D'autre part, le projet de loi confie de nouvelles missions à l'OFII, qui ne pourront être réalisées à moyens constants : entretien personnel à l'OFII dans le cadre de l'évaluation de la vulnérabilité, gestion des places d'hébergement, gestion de l'allocation aux demandeurs d'asile, etc. Ainsi, l'OFII estime à environ 56 ETP les effectifs qui seront redéployés vers les missions liées à l'asile. Ces redéploiements seront effectués par diminution des effectifs consacrés à certaines missions allégées, comme la visite médicale ou la procédure de regroupement familial.

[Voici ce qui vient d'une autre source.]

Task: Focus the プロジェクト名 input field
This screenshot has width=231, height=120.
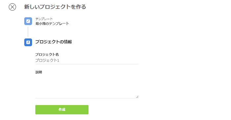Action: coord(87,60)
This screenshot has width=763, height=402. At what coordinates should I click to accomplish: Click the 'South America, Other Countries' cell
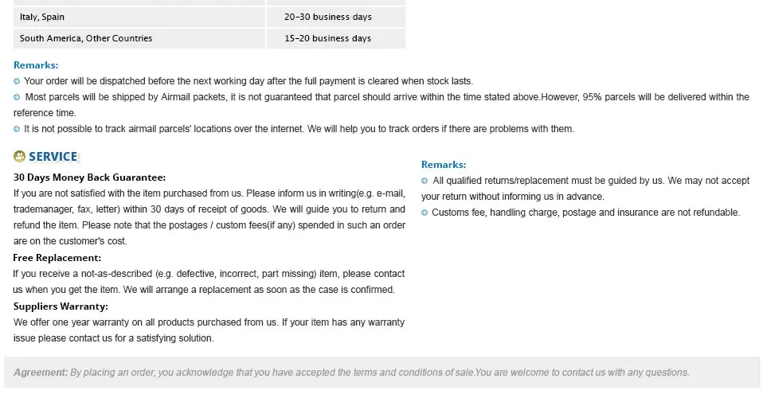[x=139, y=38]
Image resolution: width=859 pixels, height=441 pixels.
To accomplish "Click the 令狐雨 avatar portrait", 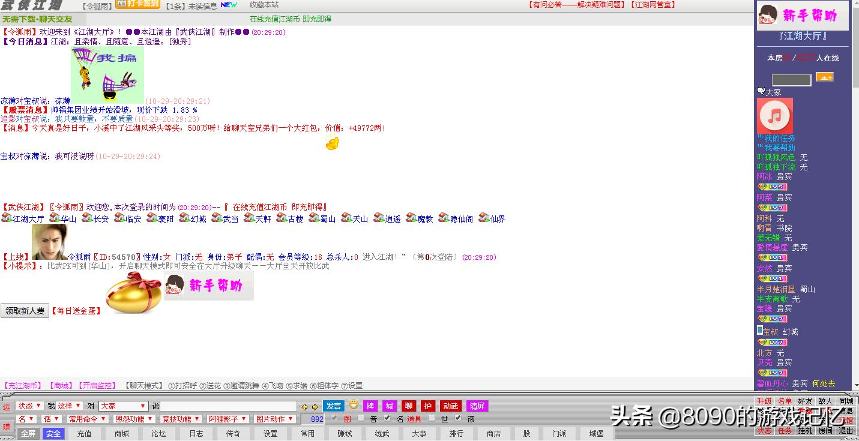I will tap(49, 242).
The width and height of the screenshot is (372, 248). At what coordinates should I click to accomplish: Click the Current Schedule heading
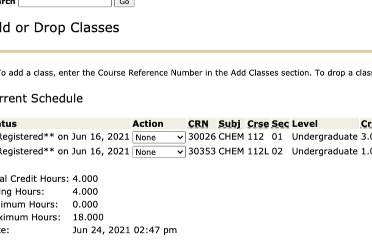[x=41, y=98]
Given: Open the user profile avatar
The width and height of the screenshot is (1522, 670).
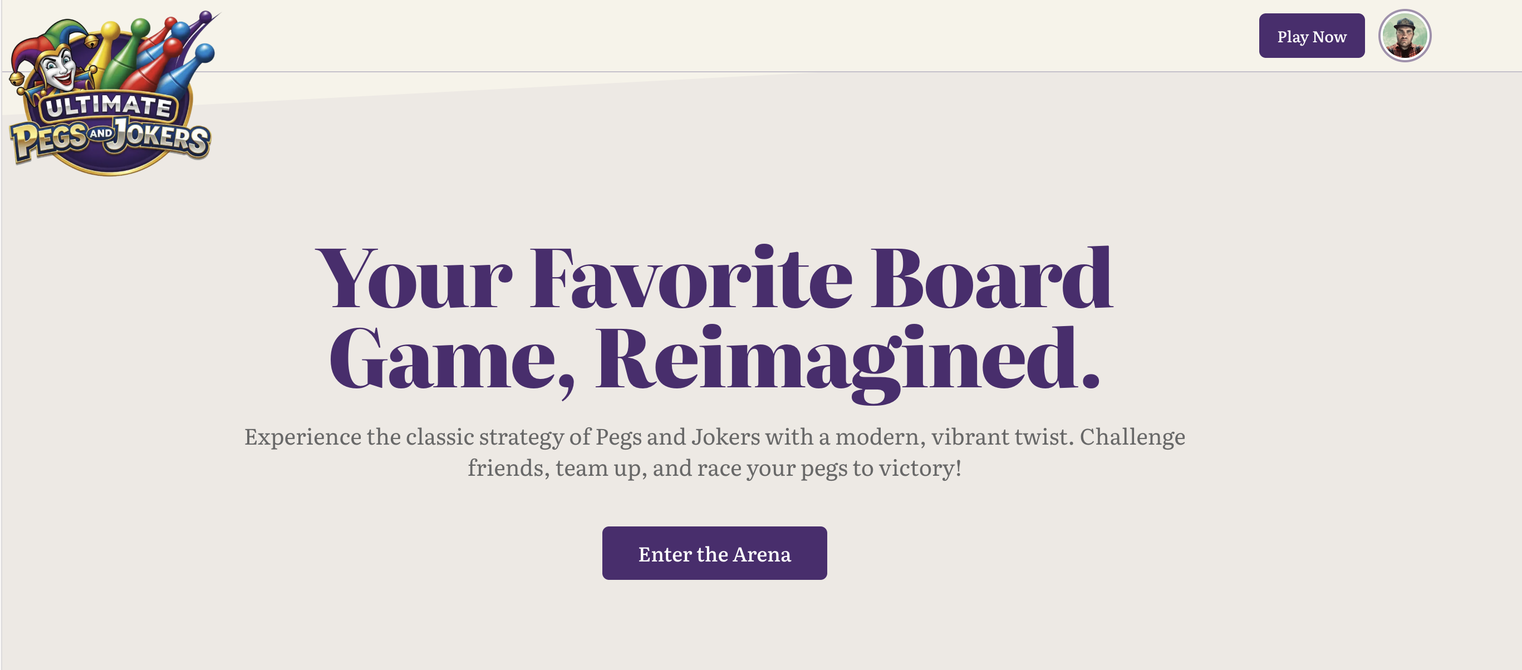Looking at the screenshot, I should coord(1404,35).

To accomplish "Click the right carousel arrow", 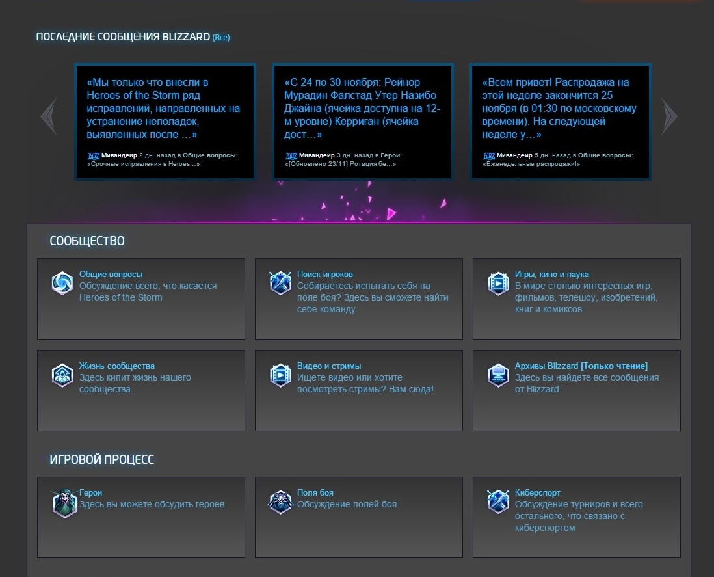I will tap(668, 117).
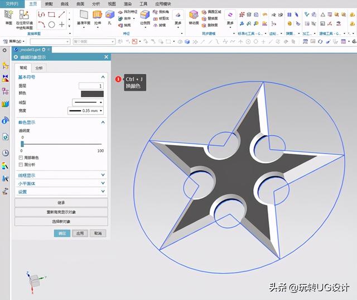Select the 移动面 (Move Face) icon
The image size is (357, 300).
click(x=194, y=16)
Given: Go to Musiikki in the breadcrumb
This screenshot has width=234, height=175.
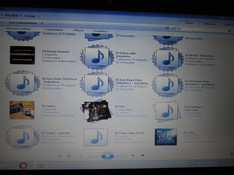Looking at the screenshot, I should click(12, 16).
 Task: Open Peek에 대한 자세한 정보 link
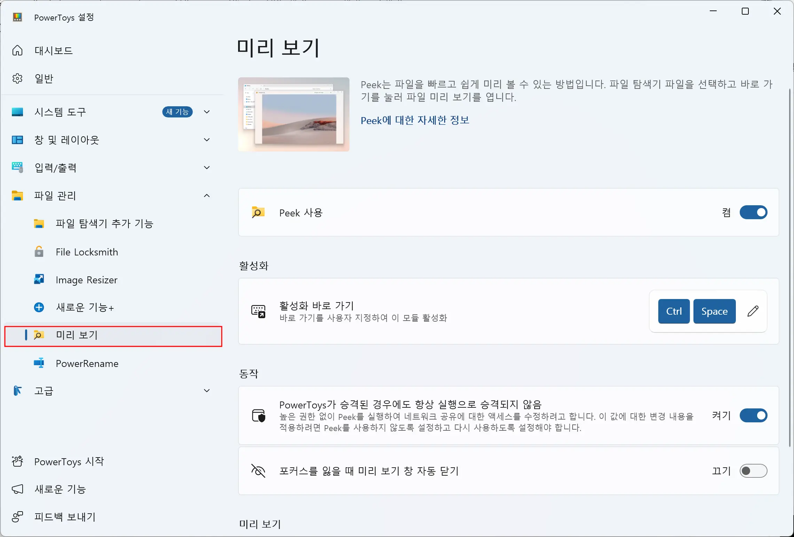coord(415,120)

Il s'agira également de former ces agents redéployés, ainsi que les 70 ETP déjà présents sur l'asile, tant les missions confiées à l'OFII sont élargies et redéfinies par la présente réforme.

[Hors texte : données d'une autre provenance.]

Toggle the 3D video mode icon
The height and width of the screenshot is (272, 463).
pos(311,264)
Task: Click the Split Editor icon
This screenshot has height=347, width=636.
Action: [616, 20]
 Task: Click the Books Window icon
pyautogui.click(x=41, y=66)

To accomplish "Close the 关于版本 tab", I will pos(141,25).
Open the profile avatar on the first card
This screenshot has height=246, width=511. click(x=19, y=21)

Parmi les nouvelles missions de l'OFII figure la gestion de l'ADA, qui succède à l'ATA ; l'OFII hérite ainsi d'une allocation qui se caractérise par des sous-budgétisations chroniques, rappelées précédemment, et par une dette de l'État à l'égard de Pôle Emploi, de l'ordre de 58,7 millions d'euros 9 ( * ) , qui s'est accumulée par des reports de charges d'une année sur l'autre de 2013 à 2015. Or, si Pôle Emploi a la surface financière pour faire face à ce besoin de trésorerie, ce n'est pas le cas de l'OFII dont le budget global est d'environ 173 millions d'euros en 2015. Aussi est-il nécessaire de mettre l'OFII en capacité de gérer l'allocation sur une base budgétaire assainie , à la fois en soldant la dette de l'État vis-à-vis de Pôle Emploi et en rebasant de façon pérenne les crédits destinés à l'allocation.

De façon générale, les mesures proposées dans le présent projet de loi n'apportent de réponse structurelle au problème fondamental de la procédure d'asile, qui en explique les retards et le coût budgétaire, à savoir le détournement massif de cette procédure dans un objectif d'immigration économique . Ainsi, les chiffres provisoires de l'asile en 2014, fournis par l'OFPRA, montrent que six nationalités sur les dix premières en termes de nombre de demandes d'asile déposées connaissent des taux d'admission à l'OFPRA inférieurs à 20 %, et quatre nationalités, le Bengladesh, le Pakistan, l'Albanie et Haïti, ont des taux inférieurs à 10 % 10 ( * ) . Cela témoigne de l'existence de filières d'immigration qui utilisent le droit d'asile alors même que la situation politique et sociale du pays d'origine ne justifie pas, ou seulement marginalement, une telle qualification.

Les dix premières nationalités en nombre de demandes d'asile
et leur taux d'admission à l'OFPRA en 2014

Pays d'origine

Nombre de demandes

Taux d'admission à l'OFPRA

République démocratique du Congo

3 783

10,1 %

Chine

2 499

23,6 %

Bengladesh

2 425

5,5 %

Russie

2 137

16,5 %

Syrie

2 071

95,7 %

Pakistan

2 042

6 %

Albanie

1 944

9 %

Soudan

1 792

13,3 %

Haïti

1 730

1,6 %

Guinée

1 611

23,8 %

Source : OFPRA

Au total, au-delà du présent projet de loi, ce sont les lois de finances qui seront déterminantes pour mettre fin à cette embolie du système si souvent mise en évidence : renforcement des moyens de l'OFPRA pour faire face à l'augmentation des demandes et aux nouvelles contraintes procédurales ; augmentation massive des moyens de l'OFII pour lui permettre de mener à bien ses nouvelles missions ; augmentation du nombre de places en CADA, pour réduire la saturation du dispositif d'hébergement d'urgence, moins adapté et plus coûteux.


* 9 Sans tenir compte de l'insuffisance des dotations pour l'exercice 2015, établie à seulement 110 millions d'euros.

* 10 Il s'agit des taux d'admission à l'OFPRA seulement, sans tenir compte des décisions d'annulations de la CNDA.